--- Data for analysis ---

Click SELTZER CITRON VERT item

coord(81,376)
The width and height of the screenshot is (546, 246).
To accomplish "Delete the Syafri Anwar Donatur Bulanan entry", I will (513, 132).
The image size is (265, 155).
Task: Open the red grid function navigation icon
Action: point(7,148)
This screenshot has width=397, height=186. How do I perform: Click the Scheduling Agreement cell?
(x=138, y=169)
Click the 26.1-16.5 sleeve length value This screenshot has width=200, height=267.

---
--- Data for analysis ---

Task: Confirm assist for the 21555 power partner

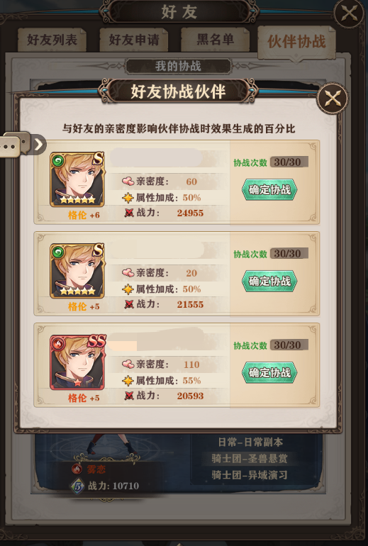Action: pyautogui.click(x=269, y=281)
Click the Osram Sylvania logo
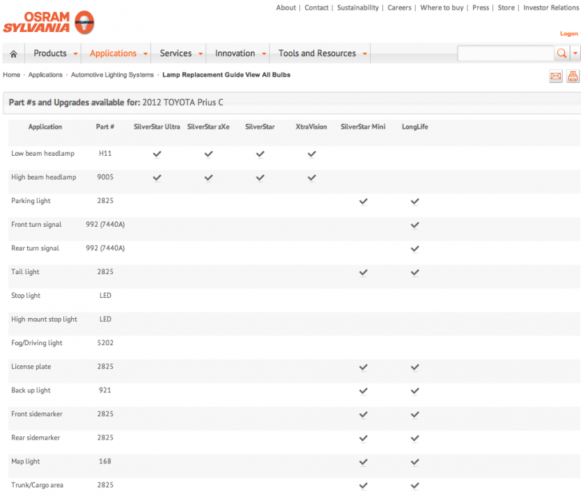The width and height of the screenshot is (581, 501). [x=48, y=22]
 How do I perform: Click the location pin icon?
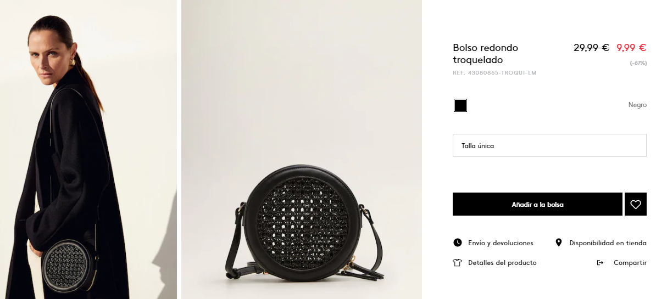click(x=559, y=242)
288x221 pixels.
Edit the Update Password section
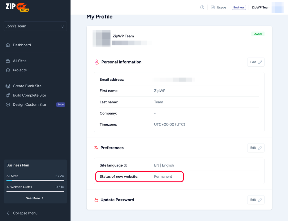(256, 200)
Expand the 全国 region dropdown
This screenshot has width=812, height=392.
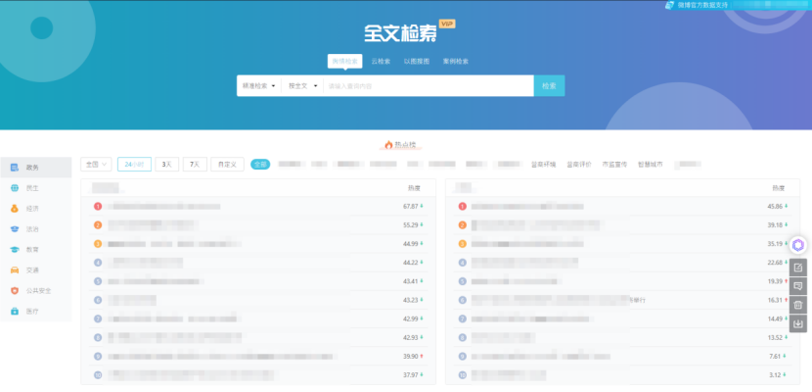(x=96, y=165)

---
--- Data for analysis ---

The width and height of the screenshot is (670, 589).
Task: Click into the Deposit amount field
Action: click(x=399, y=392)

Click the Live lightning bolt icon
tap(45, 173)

---

From the records above, quote only the lines running from the line with "The width and height of the screenshot is (546, 246)." to the line with "Click the 26.1-16.5", both lines included.

The width and height of the screenshot is (546, 246).
To accomplish "Delete the Syafri Anwar Donatur Bulanan entry", I will (513, 132).
The image size is (265, 155).
Task: Open the red grid function navigation icon
Action: point(7,148)
This screenshot has width=397, height=186. How do I perform: Click the Scheduling Agreement cell?
(x=138, y=169)
Click the 26.1-16.5 sleeve length value This screenshot has width=200, height=267.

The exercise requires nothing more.